About this task
In full and without changes, output the data.

-------- Supplied material

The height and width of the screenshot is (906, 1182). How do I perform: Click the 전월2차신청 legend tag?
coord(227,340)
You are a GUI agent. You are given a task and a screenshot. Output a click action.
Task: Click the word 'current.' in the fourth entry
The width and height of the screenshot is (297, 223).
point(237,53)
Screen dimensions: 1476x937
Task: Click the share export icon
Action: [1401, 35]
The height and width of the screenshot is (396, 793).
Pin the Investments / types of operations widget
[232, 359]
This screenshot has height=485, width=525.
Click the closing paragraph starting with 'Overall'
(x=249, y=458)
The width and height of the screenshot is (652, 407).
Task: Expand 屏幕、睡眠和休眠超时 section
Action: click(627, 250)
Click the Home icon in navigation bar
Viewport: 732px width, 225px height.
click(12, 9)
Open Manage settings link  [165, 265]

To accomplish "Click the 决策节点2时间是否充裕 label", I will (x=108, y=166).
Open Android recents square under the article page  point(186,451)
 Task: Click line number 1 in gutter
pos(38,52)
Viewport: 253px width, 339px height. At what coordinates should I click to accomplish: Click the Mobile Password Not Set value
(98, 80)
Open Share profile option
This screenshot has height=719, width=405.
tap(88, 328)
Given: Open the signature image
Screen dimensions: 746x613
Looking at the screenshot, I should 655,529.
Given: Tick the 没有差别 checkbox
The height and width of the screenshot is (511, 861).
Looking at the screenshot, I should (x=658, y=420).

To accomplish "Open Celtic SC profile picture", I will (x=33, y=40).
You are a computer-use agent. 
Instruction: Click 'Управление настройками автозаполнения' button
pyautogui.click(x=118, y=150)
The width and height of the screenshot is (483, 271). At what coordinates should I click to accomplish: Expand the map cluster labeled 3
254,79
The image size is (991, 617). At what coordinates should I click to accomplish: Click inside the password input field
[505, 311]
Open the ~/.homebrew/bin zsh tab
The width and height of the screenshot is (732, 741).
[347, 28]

----------------

Task result
The height and width of the screenshot is (906, 1182). How do I perform: Click the 전월2차신청 legend tag?
coord(227,340)
You are a GUI agent. You are given a task and a screenshot. Output a click action.
Task: Click the word 'current.' in the fourth entry
The width and height of the screenshot is (297, 223).
point(237,53)
Screen dimensions: 1476x937
Task: Click the share export icon
Action: [1401, 35]
The height and width of the screenshot is (396, 793).
Pin the Investments / types of operations widget
[232, 359]
This screenshot has height=485, width=525.
Click the closing paragraph starting with 'Overall'
(x=249, y=458)
The width and height of the screenshot is (652, 407).
Task: Expand 屏幕、睡眠和休眠超时 section
Action: click(627, 250)
Click the Home icon in navigation bar
Viewport: 732px width, 225px height.
click(12, 9)
Open Manage settings link  [165, 265]

To accomplish "Click the 决策节点2时间是否充裕 label", I will (x=108, y=166).
Open Android recents square under the article page  point(186,451)
 Task: Click line number 1 in gutter
pos(38,52)
Viewport: 253px width, 339px height. At what coordinates should I click to accomplish: Click the Mobile Password Not Set value
(98, 80)
Open Share profile option
This screenshot has height=719, width=405.
tap(88, 328)
Given: Open the signature image
Screen dimensions: 746x613
Looking at the screenshot, I should 655,529.
Given: Tick the 没有差别 checkbox
The height and width of the screenshot is (511, 861).
Looking at the screenshot, I should (x=658, y=420).

To accomplish "Open Celtic SC profile picture", I will (x=33, y=40).
You are a computer-use agent. 
Instruction: Click 'Управление настройками автозаполнения' button
pyautogui.click(x=118, y=150)
The width and height of the screenshot is (483, 271). At what coordinates should I click to accomplish: Expand the map cluster labeled 3
254,79
The image size is (991, 617). At what coordinates should I click to accomplish: Click inside the password input field
[505, 311]
Open the ~/.homebrew/bin zsh tab
The width and height of the screenshot is (732, 741).
[347, 28]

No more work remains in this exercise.